If you're a back-end developer working on a EF-based project, you must know the answers to these questions if you want to be able to write correct code.
The answers here aren't obvious and will require you to pour through your DI container configuration code to find out. And as we've seen earlier, getting this configuration right isn't as trivial as it may seem at first sight and may end up being fairly complex and / or subtle.
Perhaps the most glaring issue in the code sample above is: who is responsible for committing changes to the data store? I.e. who is calling the DbContext.SaveChanges()
method? It's unclear.
You could inject the DbContext
into your service for the sole purpose of calling its SaveChanges()
method. That would be rather baffling and very error-prone code. Why would the service method call SaveChanges()
on a context object that it neither created nor used? What changes would be saved?
Alternatively, you could define a SaveChanges()
method on all your repositories, which would just delegate to the underlying DbContext
. The service method would then just call SaveChanges()
on the repository itself. This would be very misleading code, as it would imply that each repository implement their own unit-of-work and can persist their changes independently of the other repositories. Which would of course be incorrect as they would in fact all use the same DbContext
instance behind the scenes.
Another approach sometimes seen in the wild is to let the DI container call SaveChanges()
before decommissioning the DbContext
instance. A disastrous approach that would merit a blog post of its own to examine.
In short: the DI container is an infrastructure-level component - it has no knowledge of the business logic the components it manages implement. The DbContext.SaveChanges()
method on the other side defines a business transaction boundary - i.e. it's a business logic concern (and a critical one at that). Mixing those two unrelated concerns together will quickly cause a lot of pain.
All that being said, if you subscribe to the Repository is Dead movement, the issue of defining who is calling DbContext.SaveChanges()
shouldn't arise as your services will use the DbContext
instance directly. They will therefore be the natural place for SaveChanges()
to be called.
There is however a number of other issues you will run into with an injected DbContext
regardless of the architectural style of your application.
A notable one is that DbContext
isn't a service. It's a resource. And a Disposable one to boot. By injecting it into whatever layer implement your data access, you're making that layer, and by extension all the layers above which would be pretty much the entire application, stateful.

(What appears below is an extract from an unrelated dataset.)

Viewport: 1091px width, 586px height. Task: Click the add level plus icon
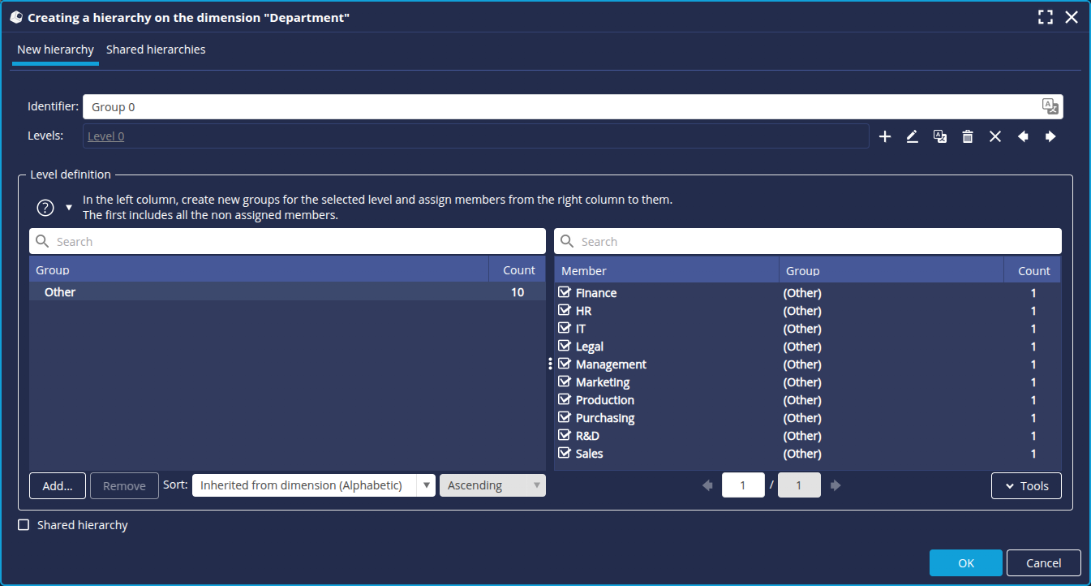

It's not the end of the world but it certainly complicates DI container configuration. Having stateless services provides tremendous flexibility and makes the configuration of their lifetime a non-issue (any lifetime would do and singleton is often your best bet). As soon as you introduce stateful services, careful consideration has to be given to your service lifetimes.
It often starts off easy (PerWebRequest or Transient lifetime for everything which suits a simple web app well) and then descends into more complexity as console apps, Windows Services and others inevitably make their appearance.
Another issue (related to the previous one) that will inevitably bite you quite hard is that an injected DbContext
prevents you from being able to introduce multi-threading or any sort of parallel execution flows in your services.
Remember that DbContext
(just like Session
in NHibernate) isn't thread-safe. If you need to execute multiple tasks in parallel in a service, you must make sure that each task works against its own DbContext
instance or the whole thing will blow up at runtime. This is impossible to do with the injected DbContext approach since the service isn't in control of the DbContext
instance creation and doesn't have any way to create new ones.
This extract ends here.